Write out again, exactly, the lines below starting at the one with "Given: Open the" and ending at the one with "Viewport: 1568px width, 466px height.".
═════ EXTRACTED INFORMATION
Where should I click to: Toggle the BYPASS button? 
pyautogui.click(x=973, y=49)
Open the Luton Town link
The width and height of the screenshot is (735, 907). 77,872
══════════
═════ EXTRACTED INFORMATION
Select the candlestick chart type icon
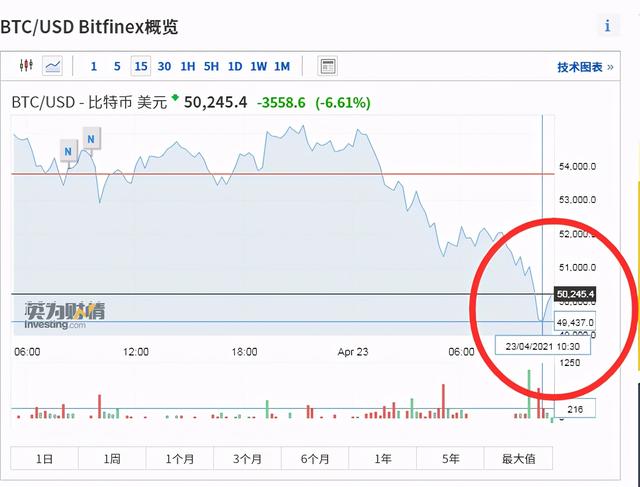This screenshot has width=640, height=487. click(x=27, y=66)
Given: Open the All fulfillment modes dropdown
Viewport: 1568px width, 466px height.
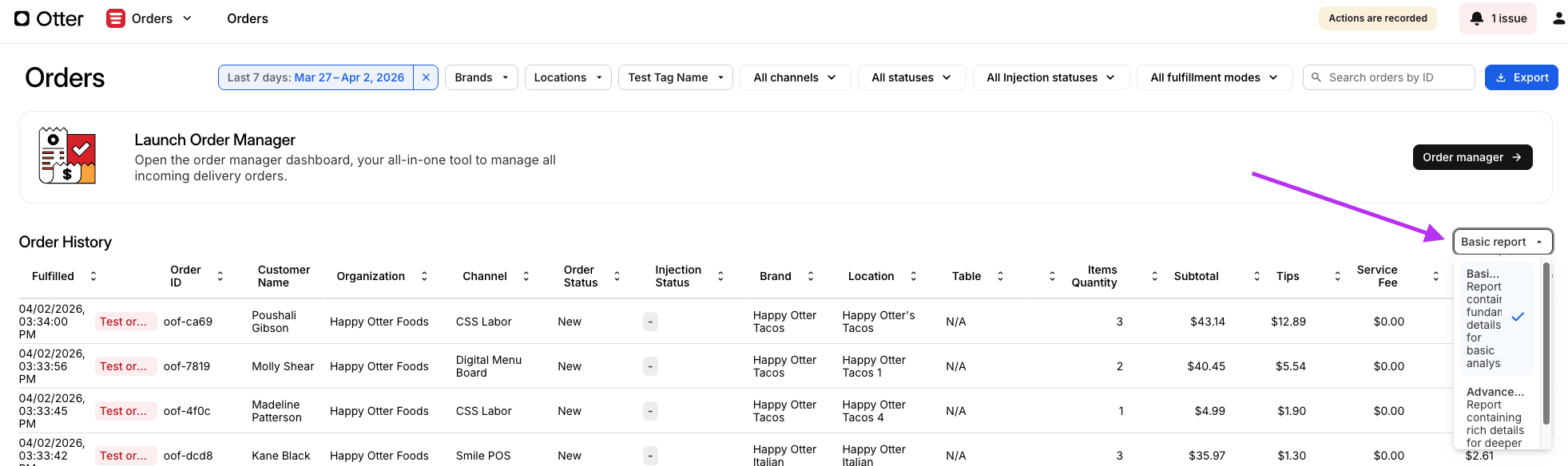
══════════
> **EXPECTED ANSWER**
Given: Open the All fulfillment modes dropdown
Viewport: 1568px width, 466px height.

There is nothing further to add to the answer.